Curitiba - A Secretaria Estadual de Segurança Pública (Sesp) projeta uma redução de 2,6% no número de homicídios no Paraná em 2011. A previsão feita para até o final do ano é de 27,82 homicídios para cada cem mil habitantes, somando 3.023 mortes. No ano passado, o Paraná registrou 30,4 homicídios para cada cem mil habitantes, num total de 3.276 ocorrências.
De acordo com os dados da Sesp, em 2010, só Curitiba e Região Metropolitana (RMC) foram responsáveis por quase metade das mortes no Estado. Mesmo com a estimativa de queda, a taxa ainda fica acima da média nacional, que é de 26 para cada 100 mil habitantes. Os números específicos e por regionais (22 no total) ainda não estão fechados e, por isso, não foram divulgados. O objetivo do governo é reduzir em 27% o número de homicídios dolosos no Estado até 2015.
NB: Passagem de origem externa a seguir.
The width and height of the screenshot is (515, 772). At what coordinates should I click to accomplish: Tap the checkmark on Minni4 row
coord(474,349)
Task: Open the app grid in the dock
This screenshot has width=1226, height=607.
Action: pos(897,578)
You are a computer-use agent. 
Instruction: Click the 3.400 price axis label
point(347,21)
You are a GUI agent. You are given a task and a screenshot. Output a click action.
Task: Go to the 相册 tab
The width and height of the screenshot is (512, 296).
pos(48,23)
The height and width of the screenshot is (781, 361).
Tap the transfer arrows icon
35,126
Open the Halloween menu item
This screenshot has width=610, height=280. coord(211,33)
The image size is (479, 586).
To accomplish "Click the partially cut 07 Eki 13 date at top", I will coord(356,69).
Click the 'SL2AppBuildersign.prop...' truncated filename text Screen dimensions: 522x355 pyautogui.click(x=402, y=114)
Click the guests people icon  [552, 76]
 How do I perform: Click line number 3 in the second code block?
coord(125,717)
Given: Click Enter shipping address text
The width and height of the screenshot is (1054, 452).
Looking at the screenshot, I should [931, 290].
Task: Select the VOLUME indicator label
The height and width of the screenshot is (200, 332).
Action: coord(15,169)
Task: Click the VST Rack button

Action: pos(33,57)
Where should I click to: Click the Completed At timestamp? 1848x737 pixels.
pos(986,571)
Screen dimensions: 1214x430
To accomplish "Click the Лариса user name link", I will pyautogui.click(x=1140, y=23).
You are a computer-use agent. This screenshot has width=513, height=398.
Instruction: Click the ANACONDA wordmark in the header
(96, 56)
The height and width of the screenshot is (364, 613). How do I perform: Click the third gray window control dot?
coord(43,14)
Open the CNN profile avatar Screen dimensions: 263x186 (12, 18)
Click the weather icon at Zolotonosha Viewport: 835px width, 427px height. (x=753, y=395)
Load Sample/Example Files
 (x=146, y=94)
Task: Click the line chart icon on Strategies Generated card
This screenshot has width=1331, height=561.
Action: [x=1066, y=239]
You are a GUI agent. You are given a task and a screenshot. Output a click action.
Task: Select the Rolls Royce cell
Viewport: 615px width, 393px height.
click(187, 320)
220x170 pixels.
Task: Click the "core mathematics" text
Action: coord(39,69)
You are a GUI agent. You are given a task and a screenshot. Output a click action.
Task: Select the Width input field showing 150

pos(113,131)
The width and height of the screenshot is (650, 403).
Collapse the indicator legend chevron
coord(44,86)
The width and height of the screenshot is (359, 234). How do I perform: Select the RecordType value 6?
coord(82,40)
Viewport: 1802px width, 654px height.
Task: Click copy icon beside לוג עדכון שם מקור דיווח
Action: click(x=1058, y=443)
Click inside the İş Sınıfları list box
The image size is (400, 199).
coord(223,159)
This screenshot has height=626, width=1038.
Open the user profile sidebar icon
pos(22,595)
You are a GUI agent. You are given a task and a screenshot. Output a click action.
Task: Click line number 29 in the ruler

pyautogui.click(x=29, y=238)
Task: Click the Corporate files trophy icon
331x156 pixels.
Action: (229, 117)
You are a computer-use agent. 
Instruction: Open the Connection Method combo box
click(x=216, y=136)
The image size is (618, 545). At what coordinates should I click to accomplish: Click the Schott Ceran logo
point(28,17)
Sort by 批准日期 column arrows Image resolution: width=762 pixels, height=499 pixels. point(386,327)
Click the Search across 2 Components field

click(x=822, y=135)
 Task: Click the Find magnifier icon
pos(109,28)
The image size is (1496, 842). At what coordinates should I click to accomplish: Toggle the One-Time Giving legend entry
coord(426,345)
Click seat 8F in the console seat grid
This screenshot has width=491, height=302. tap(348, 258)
''A redução nos índices de criminalidade foi pouco expressiva, mas é positiva. Os números são alarmantes e com o planejamento estratégico pretendemos ampliar a atuação no Estado, impactando diretamente na queda destes dados. Por menor que tenha sido a diminuição, ela já foi sentida. Agora temos que dar prosseguimento às ações para combater a criminalidade'', ressaltou Reinaldo de Almeida Cesar, secretário de Segurança Pública.
Numa tentativa de reduzir o número de homicídios do Estado nos próximos anos, foi apresentado ontem pela manhã, no Palácio das Araucárias, em Curitiba, o Plano Plurianual 2012-2015. O documento tem o intuito de estabelecer metas a serem alcançadas por todas as 23 Áreas Integradas de Segurança Pública (Aisp) em todo o Paraná, as 13 Subáreas Integradas de Segurança Pública (Subaisp) e todos os 22 municípios da Grande Curitiba. ''Até o ano de 2015 nós pretendemos chegar a uma taxa de 21,36 que significará 2.386 assassinatos e ficará abaixo da média nacional. Este é o nosso objetivo'', aponta o coordenador-geral da Coordenadoria de Análise e Planejamento Estratégico (Cape) da Sesp.
Regiões
Segundo o secretário Reinaldo de Almeida Cesar, a princípio os focos de atuação no combate à criminalidade vão se concentrar em Curitiba e Região Metropolitana, na região de Londrina e no Oeste do Estado, principalmente nas cidades de Foz do Iguaçu, Cascavel e Toledo. O plano prevê a adoção de 10 medidas estruturantes em todo o Estado - ampliação dos efetivos e meios operacionais; instalação de unidades militares e de bombeiros; novos módulos policiais; Polícia Civil com Cidadania; mais unidades do Instituto Médico Legal (IML) e de Criminalística (IC); compra de viaturas modernas e de tecnologia embarcada; readequação e e descentralização do 190 e Centros de Comando e Controle; novos sistemas de monitoramento de câmeras e uma radiocomunicação segura.
''Além da contratação de 2 mil policiais militares e 965 policiais civis, sabemos que temos que ter uma estrutura condizente com os profissionais para que o trabalho saia bem feito. Por isso estamos adotando estas medidas para espalhar por todo o Estado a atuação contra a criminalidade'', destacou o secretário. ''Além disso, é mais do que importante a instalação de novos IMLs e ICs em diferentes regiões para desafogar a situação em algumas regionais. Em Londrina, por exemplo, o IML atende 86 municípios da Região Norte, acumulando os serviços. É um volume muito grande e temos que resolver esta questão'', explicou.
Ele também ressaltou a importância da descentralização do 190 por todo o Paraná. ''Funciona como uma porta de entrada para a atuação da polícia. Portanto é necessário que toda a população paranaense denuncie qualquer tipo de crime. É um mecanismo que tem que funcionar bem e estamos pensando nisso'', concluiu Cesar.